Get help from hand sanitizer You might even want to give your child a little bottle of it to take to school. New research from the University of Virginia School of Medicine has found that hand sanitizers containing ethanol (such as Purell) may be more effective at removing rhinovirus (the germ that causes many common colds) from hands than washing with plain soap and water. The jury is still out on that debate, but hand sanitizer is definitely a smart option when washing isn’t possible. Keep disinfecting wipes strategically placed at home, and help out the teacher by donating enough for the entire classroom to use.
Make a no-sharing rule That means water bottles, snacks, cups or anything else that’s been in your or any child’s mouth. And stress the importance of keeping pencils, markers and other classroom objects away from the mouth, too!

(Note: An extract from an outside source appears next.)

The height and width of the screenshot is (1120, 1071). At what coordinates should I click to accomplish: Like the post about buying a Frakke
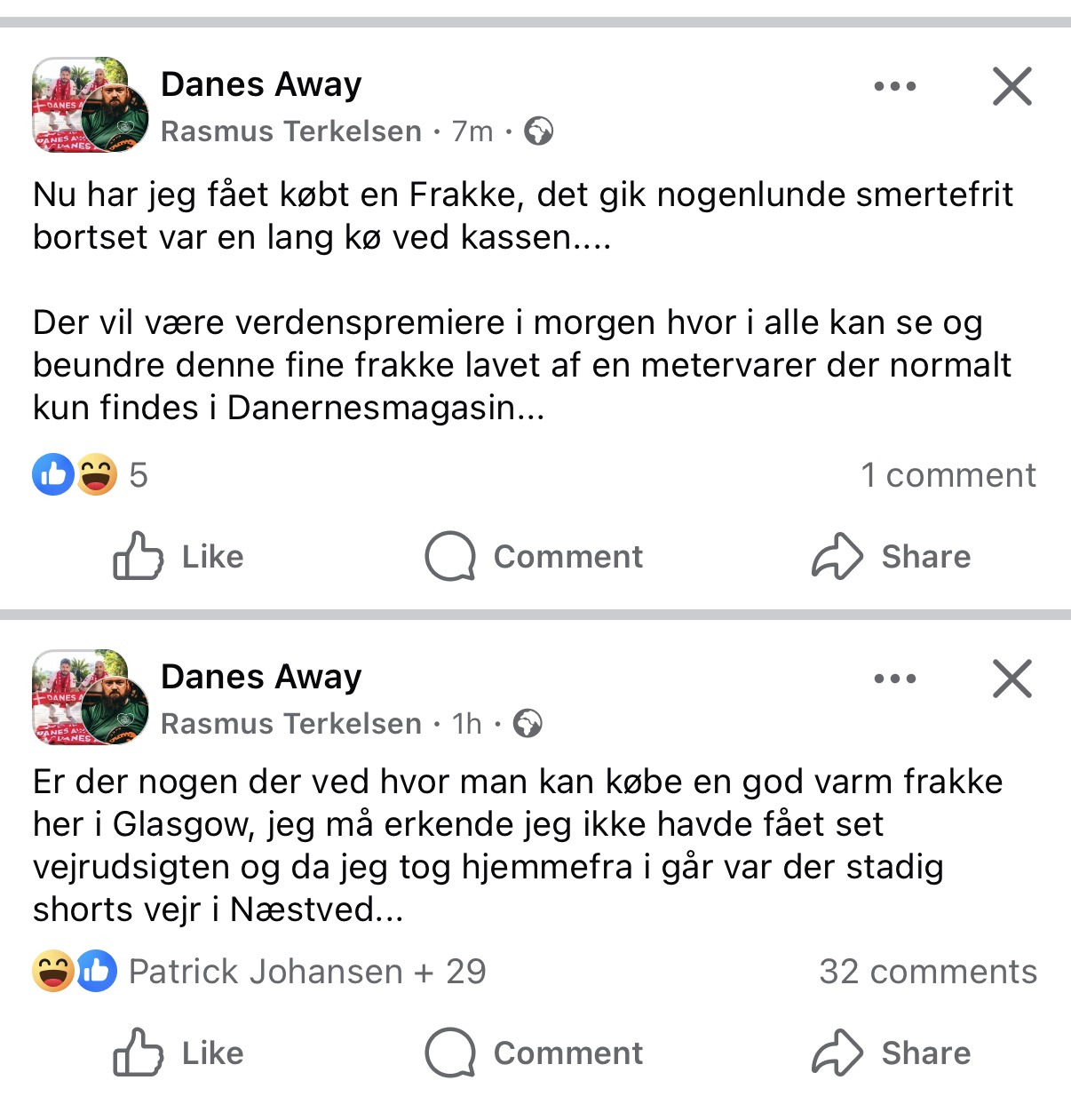point(178,557)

Always have a tissue Remind your child that sneezes and coughs carry germs. When anyone at home or school coughs or sneezes, kids (and adults) nearby inhale the infected droplets, and pretty soon the entire family or classroom is sick. Encourage your child to cover his nose and mouth with a tissue. No tissue around? Teach him to cough or sneeze into the crook of his elbow in that case—and to keep his hands away from his eyes and out of his mouth.
Disinfect! Rhinoviruses can live up to three hours on skin and on common household objects. The influenza virus can also survive on surfaces—for up to eight hours! Flu.gov recommends that you wash all surfaces with a general household cleaner every day when someone in the home is ill.